Undeterred, Robertson Smith went on to Cambridge where he edited the groundbreaking ninth edition of the Encyclopaedia Britannica while establishing himself as an outstanding scholar of pre-Islamic Arabic culture and major theorist of comparative religion.
His work contributed substantially to the development of Victorian anthropology and J.G. Frazer, author of enormously influential study of primitive cultures, The Golden Bough, wrote of his deep debt to Robertson Smith, whose work was also acknowledged by Sigmund Freud.
Now, over a century since he was asked to clear his desk, a major symposium on the life and work of Robertson Smith will take place at the University later today and on Friday.
Hosted by the Centre for Scottish Thought in association with the Research Institute of Irish and Scottish Studies, the programme is as follows:
Thursday 6 December, 4.15pm
William Robertson Smith: Social Scientist or Theologian?
Professor Robert Segal (University of Aberdeen)
Robert A. Segal is Sixth Century Chair in Religious Studies, University of Aberdeen. He writes on theories of myth and on theories of religion. His publications include: Myth: A Very Short Introduction (Oxford 2004), and the Blackwell Companion to the Study of Religion (Blackwell 2005). He has also written a long introduction to a reprint of William Robertson Smith's Lectures on the Religion of the Semites (Transaction Publishers 2002).
5.00pm
William Robertson Smith and J. G. Frazer: 'genuit Frazerum?'
Professor Robert Ackerman
Robert Ackerman is the author of J. G. Frazer: His Life and Work (1987), an acclaimed biography, and is the editor of Selected Letters of Sir J. G. Frazer (2005). He is also the author of a pioneering study of the Cambridge Ritualists: The Myth and Ritual School (2002).
5.45 - 6.00pm Tea
6.00pm
Wellhausen, Robertson Smith and the Sociology of early Arabia and ancient Israel
Professor J.W. Rogerson (University of Sheffield)
John W. Rogerson is Professor of Biblical Studies Emeritus at the University of Sheffield. He is the author of, among many other books, Anthropology and the Old Testament (1978), Chronicle of the Old Testament Kings (1999), Old Testament Criticism in the Nineteenth Century: England and Germany (1984), and The Bible and Criticism in Victorian Britain: Profiles of F. D. Maurice and William Robertson Smith (1995).
6.45pm
From Pietism to Totemism:William Robertson Smith and Tübingen
Professor Bernhard Maier (University of Tuebingen)
Bernhard Maier is Professor of Religious Studies, General and European religious history at the University of Tübingen.
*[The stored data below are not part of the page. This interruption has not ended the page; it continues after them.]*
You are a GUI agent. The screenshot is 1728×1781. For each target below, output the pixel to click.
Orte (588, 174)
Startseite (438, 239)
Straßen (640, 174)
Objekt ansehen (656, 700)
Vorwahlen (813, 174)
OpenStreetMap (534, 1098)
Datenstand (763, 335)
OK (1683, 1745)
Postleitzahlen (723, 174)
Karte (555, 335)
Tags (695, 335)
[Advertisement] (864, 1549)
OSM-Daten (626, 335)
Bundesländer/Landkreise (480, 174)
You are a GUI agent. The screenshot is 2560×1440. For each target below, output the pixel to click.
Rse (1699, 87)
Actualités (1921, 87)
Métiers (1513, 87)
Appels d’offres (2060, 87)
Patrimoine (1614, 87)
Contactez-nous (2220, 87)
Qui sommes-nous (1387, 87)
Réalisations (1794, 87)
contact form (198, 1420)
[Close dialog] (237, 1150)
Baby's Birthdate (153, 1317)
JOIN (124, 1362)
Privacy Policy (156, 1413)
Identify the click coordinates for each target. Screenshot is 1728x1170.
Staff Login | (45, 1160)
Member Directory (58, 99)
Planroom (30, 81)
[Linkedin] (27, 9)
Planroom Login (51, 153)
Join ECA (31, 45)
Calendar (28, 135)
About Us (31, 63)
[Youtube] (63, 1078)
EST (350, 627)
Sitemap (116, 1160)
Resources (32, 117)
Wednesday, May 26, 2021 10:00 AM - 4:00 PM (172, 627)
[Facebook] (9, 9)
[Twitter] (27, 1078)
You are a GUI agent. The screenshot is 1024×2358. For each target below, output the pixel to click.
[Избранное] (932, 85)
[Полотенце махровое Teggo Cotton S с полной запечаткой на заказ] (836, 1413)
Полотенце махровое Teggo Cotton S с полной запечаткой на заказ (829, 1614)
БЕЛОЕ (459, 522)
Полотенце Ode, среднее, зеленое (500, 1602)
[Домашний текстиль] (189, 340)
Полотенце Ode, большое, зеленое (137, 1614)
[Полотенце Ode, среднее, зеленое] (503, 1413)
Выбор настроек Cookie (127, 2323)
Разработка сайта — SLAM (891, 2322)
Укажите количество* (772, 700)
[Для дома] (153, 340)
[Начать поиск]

His publications include:The religion of the Germans (2003); Small lexicon of the names and words of Celtic origin (2003);Stonehenge: archeology, history, myth (2005).
7.30pm Wine Reception
The symposium will continue on Friday 7th at 9.30am with:
William Robertson Smith's early Work on Prophecy - the Beginnings of Social Anthropology?
Professor Joachim Schaper (University of Aberdeen)
Joachim Schaper is professor of Hebrew, Old Testament and Early Jewish Studies at the University of Aberdeen. His publications include: Priester und Leviten im achämenidischen Juda (2000), and "Wie der Hirsch lechzt nach frischem Wasser . . ." (Biblisch-theologische Studien 63, 2004).
It will be followed by a discussion of Robertson Smith's German correspondents by Prof. Bernhard Maier and a general discussion of the work and influence of Robertson Smith.